Il ne suffit pas de rapporter les faits avec exactitude pour que votre enquête soit au-dessus de toute critique. Pour passer avec succès le contrôle qualité, vous devez faire preuve de rigueur du début à la fin du processus. Découvrez dans ce guide méthodologique comment blinder votre enquête avant la publication.
Vous trouverez ci-dessous une méthode qui comprend trois points de contrôle. Elle est élaborée depuis 2004 par notre rédaction, à Uppdrag Granskning (Mission Investigation), l’émission de journalisme d’enquête de SVT, la chaîne de télévision publique suédoise. Au fil des années, Mission Investiguer a produit des reportages primés au niveau international sur des thèmes variés, allant de la corruption transnationale au crime organisé, en passant par l’Église catholique et l’Onu. Avec le temps, notre équipe a appris à éviter de livrer des informations inexactes et à porter un regard critique sur nos reportages avant leur diffusion, et non a posteriori.
J’espère que vous trouverez ce document stimulant.
Les Trois points de contrôle
Pourquoi des points de contrôle ? L’exercice peut sembler fastidieux mais, si l’on ne confère pas un caractère formel à ce processus, il existe un risque réel de voir certains aspects fondamentaux de votre travail laissés de côté. Vu l’importance des enjeux, les efforts consentis en valent vraiment la peine. Le temps requis – deux ou trois réunions d’une heure et une séance de vérification des faits d’une journée maximum – ne devrait décourager ni les petites rédactions, ni les journalistes d’enquête, ou encore les journalistes indépendants.
En contrepartie, les journalistes d’enquête auront l’esprit plus tranquille à l’approche de la diffusion de leurs reportages.
Checkpoint n°1 : la réunion initiale
Après avoir effectué les recherches préalables à propos du thème de l’enquête, le journaliste est prêt à être mis à l’épreuve : l’hypothèse centrale du reportage – ce sur quoi doit porter l’enquête, et pourquoi – est-elle consistante ? Quels sont les arguments allant contre cette hypothèse ? Il s’agit de la question centrale, qui doit être abordée lors de la réunion initiale qui décidera si ce projet mérite qu’on s’y investisse.
Étant donné que les journalistes ont tendance à négliger les aspects problématiques, il est nécessaire de faire contrepoids en défendant des points de vue opposés ; de se faire, en quelque sorte, l’avocat du diable. Un rédacteur ou un reporter disposé à mettre ses collègues à l’épreuve pourra jouer ce rôle.

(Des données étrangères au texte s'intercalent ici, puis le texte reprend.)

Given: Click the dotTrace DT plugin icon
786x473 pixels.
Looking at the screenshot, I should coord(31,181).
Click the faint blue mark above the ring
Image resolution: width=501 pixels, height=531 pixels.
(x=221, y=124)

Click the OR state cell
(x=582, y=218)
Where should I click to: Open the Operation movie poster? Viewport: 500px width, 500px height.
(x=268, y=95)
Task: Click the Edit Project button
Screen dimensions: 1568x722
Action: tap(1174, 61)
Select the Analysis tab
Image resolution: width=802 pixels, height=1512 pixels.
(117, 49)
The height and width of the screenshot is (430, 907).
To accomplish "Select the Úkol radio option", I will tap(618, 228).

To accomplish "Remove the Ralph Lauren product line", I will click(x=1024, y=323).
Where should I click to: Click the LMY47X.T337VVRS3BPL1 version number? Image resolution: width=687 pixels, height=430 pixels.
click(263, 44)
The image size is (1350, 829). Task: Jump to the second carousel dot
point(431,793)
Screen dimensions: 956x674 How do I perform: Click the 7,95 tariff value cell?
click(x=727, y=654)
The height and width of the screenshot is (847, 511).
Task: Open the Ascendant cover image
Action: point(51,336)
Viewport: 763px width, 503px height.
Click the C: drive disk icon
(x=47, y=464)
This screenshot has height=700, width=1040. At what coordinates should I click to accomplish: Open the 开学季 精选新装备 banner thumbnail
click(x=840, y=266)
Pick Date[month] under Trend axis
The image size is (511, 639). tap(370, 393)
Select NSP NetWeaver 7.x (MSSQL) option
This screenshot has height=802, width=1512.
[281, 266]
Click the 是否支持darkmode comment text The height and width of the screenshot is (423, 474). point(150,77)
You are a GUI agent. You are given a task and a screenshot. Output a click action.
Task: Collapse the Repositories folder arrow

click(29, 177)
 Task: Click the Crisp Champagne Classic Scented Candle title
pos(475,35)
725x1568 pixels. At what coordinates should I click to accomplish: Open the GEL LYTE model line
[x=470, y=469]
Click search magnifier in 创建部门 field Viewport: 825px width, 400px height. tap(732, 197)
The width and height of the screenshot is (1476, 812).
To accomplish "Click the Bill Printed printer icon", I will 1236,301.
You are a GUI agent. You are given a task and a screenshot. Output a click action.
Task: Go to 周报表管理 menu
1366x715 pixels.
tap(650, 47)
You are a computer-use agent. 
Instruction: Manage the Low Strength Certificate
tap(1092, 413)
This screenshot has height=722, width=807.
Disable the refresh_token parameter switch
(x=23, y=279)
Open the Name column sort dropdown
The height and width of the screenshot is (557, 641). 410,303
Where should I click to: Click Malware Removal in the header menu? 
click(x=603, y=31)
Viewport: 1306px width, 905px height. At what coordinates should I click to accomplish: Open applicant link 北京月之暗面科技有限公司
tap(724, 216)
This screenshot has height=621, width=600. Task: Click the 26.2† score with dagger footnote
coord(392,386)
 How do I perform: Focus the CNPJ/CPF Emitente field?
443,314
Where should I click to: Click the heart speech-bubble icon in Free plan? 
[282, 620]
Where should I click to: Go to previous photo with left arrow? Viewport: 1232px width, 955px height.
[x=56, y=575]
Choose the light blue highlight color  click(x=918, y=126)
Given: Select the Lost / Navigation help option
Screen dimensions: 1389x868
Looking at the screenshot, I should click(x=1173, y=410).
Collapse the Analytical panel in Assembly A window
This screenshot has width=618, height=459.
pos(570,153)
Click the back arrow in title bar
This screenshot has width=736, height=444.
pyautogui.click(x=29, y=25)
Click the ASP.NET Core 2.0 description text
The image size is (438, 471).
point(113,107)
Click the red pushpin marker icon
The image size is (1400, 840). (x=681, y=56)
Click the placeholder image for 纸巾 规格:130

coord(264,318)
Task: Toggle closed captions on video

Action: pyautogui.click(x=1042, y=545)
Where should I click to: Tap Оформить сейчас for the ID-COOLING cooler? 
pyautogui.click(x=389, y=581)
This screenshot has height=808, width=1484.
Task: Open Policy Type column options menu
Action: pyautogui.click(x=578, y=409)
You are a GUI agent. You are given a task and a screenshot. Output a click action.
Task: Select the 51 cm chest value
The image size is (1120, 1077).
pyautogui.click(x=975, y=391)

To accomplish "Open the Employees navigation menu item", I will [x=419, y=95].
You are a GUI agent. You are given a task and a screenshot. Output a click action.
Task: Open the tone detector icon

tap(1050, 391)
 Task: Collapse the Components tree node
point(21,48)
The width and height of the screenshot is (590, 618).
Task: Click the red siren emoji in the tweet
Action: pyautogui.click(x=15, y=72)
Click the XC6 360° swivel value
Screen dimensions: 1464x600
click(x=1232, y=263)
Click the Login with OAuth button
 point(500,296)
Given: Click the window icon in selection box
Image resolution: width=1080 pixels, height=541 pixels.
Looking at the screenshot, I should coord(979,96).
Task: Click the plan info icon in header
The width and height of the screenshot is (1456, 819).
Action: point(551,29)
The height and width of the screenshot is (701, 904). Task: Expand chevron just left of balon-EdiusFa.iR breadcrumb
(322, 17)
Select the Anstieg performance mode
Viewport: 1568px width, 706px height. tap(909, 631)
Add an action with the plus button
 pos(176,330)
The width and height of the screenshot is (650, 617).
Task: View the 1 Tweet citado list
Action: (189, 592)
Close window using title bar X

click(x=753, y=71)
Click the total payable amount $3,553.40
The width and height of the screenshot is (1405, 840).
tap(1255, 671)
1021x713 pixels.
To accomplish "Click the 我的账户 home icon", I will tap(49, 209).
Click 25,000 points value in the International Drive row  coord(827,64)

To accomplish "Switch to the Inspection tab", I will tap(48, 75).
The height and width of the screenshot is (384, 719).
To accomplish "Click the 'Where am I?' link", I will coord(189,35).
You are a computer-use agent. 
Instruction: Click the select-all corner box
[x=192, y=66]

Cette personne, qui devra être bien préparée, sera une composante essentielle du contrôle qualité, du début à la fin du processus.
Ce type de questionnement critique peut générer des tensions mais, in fine, chacun comprend que cela procède des meilleures intentions.
Il est indispensable d’agir de manière responsable, et c’est l’un des points essentiels sur lesquels la réunion doit porter. Un plan est élaboré pour définir quand et comment la personne concernée par l’enquête sera contactée. En règle générale, nous pensons que cela doit être fait le plus tôt possible pour des raisons d’équité et pour s’assurer que l’enquête est réalisable. Il y a des exceptions, bien entendu, par exemple dans les pays aux régimes répressifs, où il vous faudra peut-être attendre le dernier moment, juste avant la diffusion.
Point de contrôle n°2 : la réunion à mi-parcours
Quand une première version est prête, l’objectif de cette réunion est d’aborder les questions relative à la qualité. Il est en effet encore temps de procéder à des modifications importantes.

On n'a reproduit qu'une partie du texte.